In the text about light traveling backwards, what does the reversed pulse release out the far end of the fiber?

● **TEXT SHOWN**:
"""
Morning brain bender includes light traveling backwards |
A University of Rochester study showing light that can travel backwards:
the pulse enters the material, a second pulse appears on the far end of the fiber and flows backward. The reversed pulse not only propagates backward, but it releases a forward pulse out the far end of the fiber. In this way, the pulse that enters the front of the fiber appears out the end almost instantly, apparently traveling faster than the regular speed of light. To use the TV analogy again—it’s as if you walked by the shop window, saw your image stepping toward you from the opposite edge of the TV screen, and that TV image of you created a clone at that far edge, walking in the same direction as you, several paces ahead.
What makes this fascinating to me is that this was just discovered recently. With all the brilliant minds in science, why hasn’t this been discovered before? The answer must be that the right person(s) haven’t come along yet.
"""
● **INFORMATION GIVEN**:
"""
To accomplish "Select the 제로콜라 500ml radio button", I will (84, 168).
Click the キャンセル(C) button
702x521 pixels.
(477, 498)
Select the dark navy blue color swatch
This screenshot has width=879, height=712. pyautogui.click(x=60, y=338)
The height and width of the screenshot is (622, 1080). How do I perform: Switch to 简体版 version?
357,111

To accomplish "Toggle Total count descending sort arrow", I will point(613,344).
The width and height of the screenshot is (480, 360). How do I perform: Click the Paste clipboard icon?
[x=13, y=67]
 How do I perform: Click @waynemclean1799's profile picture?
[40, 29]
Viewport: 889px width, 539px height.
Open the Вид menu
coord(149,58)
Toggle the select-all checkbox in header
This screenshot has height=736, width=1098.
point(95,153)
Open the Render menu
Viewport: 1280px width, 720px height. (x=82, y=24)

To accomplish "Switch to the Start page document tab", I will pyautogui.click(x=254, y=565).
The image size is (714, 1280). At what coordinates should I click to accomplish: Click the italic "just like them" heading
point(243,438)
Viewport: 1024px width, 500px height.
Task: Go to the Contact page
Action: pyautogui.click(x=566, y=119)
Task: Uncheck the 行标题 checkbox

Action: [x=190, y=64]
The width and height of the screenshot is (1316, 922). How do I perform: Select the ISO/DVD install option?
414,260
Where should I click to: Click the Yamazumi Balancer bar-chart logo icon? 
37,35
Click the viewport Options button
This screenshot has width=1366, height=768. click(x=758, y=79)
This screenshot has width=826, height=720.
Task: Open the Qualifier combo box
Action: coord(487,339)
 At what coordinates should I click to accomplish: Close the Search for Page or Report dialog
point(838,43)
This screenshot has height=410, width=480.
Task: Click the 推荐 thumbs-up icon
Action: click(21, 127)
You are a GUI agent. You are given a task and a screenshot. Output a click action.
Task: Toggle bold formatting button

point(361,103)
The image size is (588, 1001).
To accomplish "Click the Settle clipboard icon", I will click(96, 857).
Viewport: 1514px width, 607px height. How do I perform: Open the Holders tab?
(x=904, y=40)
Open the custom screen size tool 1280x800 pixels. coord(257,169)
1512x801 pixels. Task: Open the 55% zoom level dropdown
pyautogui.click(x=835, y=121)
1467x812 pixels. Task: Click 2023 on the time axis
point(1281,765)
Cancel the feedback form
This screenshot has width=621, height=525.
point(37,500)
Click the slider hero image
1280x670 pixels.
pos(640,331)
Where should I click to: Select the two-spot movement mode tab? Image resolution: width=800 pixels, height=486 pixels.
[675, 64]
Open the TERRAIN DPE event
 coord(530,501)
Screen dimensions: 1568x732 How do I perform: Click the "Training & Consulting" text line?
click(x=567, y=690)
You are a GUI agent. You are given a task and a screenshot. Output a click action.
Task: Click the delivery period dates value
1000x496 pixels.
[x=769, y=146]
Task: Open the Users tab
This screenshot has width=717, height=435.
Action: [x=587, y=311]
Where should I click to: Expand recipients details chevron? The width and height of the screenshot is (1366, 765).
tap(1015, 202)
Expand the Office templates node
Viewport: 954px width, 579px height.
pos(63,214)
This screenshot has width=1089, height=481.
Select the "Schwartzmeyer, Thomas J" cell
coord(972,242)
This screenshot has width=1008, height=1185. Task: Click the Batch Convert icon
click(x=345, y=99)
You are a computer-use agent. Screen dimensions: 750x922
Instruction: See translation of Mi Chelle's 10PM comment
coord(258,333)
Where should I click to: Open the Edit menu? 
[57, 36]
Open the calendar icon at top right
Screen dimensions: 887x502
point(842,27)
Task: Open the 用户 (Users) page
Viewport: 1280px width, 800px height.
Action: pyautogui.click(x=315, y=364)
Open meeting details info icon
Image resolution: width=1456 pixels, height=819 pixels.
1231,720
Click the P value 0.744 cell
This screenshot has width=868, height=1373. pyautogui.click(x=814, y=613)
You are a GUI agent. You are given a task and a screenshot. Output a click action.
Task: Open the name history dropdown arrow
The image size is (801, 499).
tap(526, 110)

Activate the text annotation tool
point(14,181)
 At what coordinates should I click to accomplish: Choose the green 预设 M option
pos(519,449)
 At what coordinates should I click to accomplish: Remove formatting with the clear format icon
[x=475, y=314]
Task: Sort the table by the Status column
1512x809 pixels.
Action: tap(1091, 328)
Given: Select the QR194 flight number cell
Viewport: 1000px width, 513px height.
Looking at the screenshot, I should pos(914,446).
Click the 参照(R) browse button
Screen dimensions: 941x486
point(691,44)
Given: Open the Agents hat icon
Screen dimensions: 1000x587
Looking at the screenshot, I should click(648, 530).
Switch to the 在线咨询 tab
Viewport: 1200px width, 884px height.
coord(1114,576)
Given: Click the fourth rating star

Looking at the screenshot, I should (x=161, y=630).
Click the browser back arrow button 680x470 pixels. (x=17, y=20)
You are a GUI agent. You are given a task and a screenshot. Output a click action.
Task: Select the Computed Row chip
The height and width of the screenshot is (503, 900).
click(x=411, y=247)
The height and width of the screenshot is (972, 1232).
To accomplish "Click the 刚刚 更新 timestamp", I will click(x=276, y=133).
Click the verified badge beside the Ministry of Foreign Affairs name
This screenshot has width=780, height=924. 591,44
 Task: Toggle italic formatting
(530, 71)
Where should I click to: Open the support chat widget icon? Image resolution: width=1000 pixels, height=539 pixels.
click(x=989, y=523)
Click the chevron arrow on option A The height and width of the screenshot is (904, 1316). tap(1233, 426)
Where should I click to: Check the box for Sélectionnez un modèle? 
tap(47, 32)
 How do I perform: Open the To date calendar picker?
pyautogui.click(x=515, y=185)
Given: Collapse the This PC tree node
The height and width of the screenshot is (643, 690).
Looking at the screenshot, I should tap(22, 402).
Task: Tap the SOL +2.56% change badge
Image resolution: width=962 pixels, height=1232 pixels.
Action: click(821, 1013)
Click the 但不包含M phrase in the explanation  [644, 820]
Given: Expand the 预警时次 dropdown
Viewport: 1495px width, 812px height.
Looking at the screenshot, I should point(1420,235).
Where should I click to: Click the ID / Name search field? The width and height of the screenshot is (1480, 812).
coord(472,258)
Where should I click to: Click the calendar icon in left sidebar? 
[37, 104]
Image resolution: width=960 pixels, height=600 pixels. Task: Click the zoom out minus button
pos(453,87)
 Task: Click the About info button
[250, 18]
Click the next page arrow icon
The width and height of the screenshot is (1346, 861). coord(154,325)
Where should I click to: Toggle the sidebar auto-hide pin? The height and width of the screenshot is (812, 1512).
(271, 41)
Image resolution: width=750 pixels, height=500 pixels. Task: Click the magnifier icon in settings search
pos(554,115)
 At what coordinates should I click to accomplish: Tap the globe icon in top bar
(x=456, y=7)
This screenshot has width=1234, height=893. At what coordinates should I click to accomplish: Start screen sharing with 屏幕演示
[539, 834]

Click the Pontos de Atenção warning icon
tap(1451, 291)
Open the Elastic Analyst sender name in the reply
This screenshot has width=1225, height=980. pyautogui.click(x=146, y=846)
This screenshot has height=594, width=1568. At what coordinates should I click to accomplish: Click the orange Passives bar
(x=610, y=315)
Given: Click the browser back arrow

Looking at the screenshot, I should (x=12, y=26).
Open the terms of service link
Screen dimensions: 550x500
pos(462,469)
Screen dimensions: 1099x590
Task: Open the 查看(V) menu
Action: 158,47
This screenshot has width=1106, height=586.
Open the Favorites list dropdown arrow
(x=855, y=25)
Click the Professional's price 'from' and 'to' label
"""
● **PROBLEM SOLUTION**:
A forward pulse.